___ Excerpted text

A similar anecdote that has gained popularity lately is that of a neural network trained to distinguish between photos of wolves and huskies, respectively, but which instead learned to detect whether the photo had snow on the ground. In this case, the neural network does actually exist and is reported on in a 2016 paper by Ribeiro, Singh and Guestrin, but it was trained with a bad data set intentionally, for the purpose of an experimental study on how human subjects react to various AI systems.

So neither the tank example nor the huskies example hold water as cautionary tales about real-life AI systems failing to do as we intended. But are there other examples that do survive scrutiny? Gwern (2019) looks into this as well, and the answer is yes. If we wish to stick with image classification examples, there is a 2017 study by Kuehlkamp, Becker and Bowyer on how earlier neural networks trained to determine a person’s gender based on iris texture were actually heavily influenced by whether or not the person wears mascara. A recent example with greater practical importance is the commercially used neural network-based skin cancer diagnostics tool studied by Winkler et al (2019). It turns out that the classifier is heavily influenced by the presence (or not) of the kind of purple markings that doctors often use to indicate what they suspect to be malignant skin cancers, and that without this clue its performance was far worse. The fact that the tool performs on the level of a professional dermatologist becomes rather less impressive once we account for it having incorporated information provided by such professionals.

______
___ Data extracts

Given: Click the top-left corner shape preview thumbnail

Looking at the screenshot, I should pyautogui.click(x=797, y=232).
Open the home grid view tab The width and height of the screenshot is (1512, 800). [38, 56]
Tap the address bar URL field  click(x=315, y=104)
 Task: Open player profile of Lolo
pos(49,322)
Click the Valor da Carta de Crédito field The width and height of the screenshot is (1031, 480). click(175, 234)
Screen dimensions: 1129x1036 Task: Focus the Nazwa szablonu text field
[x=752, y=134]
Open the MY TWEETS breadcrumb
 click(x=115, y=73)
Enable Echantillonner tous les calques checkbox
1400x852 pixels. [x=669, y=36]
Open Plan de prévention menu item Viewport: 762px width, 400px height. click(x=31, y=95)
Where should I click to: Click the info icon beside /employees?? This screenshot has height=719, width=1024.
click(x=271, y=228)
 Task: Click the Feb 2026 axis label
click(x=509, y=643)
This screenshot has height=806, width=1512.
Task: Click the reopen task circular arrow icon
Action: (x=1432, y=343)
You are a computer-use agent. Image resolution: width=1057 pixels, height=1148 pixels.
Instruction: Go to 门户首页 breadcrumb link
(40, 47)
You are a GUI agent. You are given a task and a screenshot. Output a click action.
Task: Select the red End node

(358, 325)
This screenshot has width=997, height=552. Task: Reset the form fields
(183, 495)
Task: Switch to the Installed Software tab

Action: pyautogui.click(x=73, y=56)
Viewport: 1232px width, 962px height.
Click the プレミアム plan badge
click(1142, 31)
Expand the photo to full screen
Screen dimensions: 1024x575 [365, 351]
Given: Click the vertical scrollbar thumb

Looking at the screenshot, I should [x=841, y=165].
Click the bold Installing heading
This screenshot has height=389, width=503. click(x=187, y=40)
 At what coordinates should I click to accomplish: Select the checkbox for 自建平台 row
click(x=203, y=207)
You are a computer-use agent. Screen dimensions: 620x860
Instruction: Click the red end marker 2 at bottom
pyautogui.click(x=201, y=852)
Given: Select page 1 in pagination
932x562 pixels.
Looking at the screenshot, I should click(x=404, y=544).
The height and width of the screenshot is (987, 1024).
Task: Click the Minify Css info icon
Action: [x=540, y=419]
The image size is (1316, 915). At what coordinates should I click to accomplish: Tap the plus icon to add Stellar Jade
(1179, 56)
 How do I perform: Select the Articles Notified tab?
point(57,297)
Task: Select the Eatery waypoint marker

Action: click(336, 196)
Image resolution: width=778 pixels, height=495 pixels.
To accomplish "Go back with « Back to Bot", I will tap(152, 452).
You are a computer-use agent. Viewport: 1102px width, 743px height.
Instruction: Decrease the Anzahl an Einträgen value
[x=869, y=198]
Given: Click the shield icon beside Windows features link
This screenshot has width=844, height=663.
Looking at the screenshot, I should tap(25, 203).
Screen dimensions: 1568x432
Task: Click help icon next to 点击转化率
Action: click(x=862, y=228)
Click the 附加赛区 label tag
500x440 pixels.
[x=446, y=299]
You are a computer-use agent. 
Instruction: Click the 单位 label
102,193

______

■ **Exercise brief**: Continue the passage on neural networks that learned unintended visual cues, picking up after its final sentence.

■ **Solved exercise**:
Hence, if we want to exhibit image classification examples of AI systems doing unintended things, then we should avoid tanks and huskies, and instead talk about irises or melanoma, or any of the half dozen similarly convincing examples offered by Gwern (2019).

Going beyond image classifiers, there are plenty of even more striking and sometimes disquieting examples to be found. An especially rich source is the crowd-sourced 2018 paper The Surprising Creativity of Digital Evolution: A Collection of Anecdotes from the Evolutionary Computation and Artificial Life Research Communities by Lehman et al. One of my favorite examples from that paper is the so-called tic-tac-toe memory bomb, which arose in a computer torunament between programs playing Gomuko (five in a row tic-tac-toe) on a potentially unbounded board. The normal way to play Gomuko is to play moves in the immediate vicinity of earlier moves, but one of the programs evolved a radically different and (as it turned out) highly successful strategy: to play moves extremely far away. This exploited the fact that opponents had dynamically expanding board representations to include the moves played, and when the opponents encountered the very distant move, they expanded the board so much that they ran out of memory, crashed, and lost by default.

Yet another example: In 2002, computer engineers Jon Bird and Paul Layzell experimented with evolutionary methods for automated hardware design. They set up an optimization criterion meant to produce an oscillator. An oscillating signal they got, but the evolved circuit did not look at all like an oscillator. Instead, a kind of radio receiver had been produced, that picked up a signal from a nearby computer. (This example is particularly worrisome for those of us thinking about whether an alternative to AI Alignment might be to keep a superintelligent AI physically confined from the rest of the world other than via a carefully controlled low-bandwidth communications channel.)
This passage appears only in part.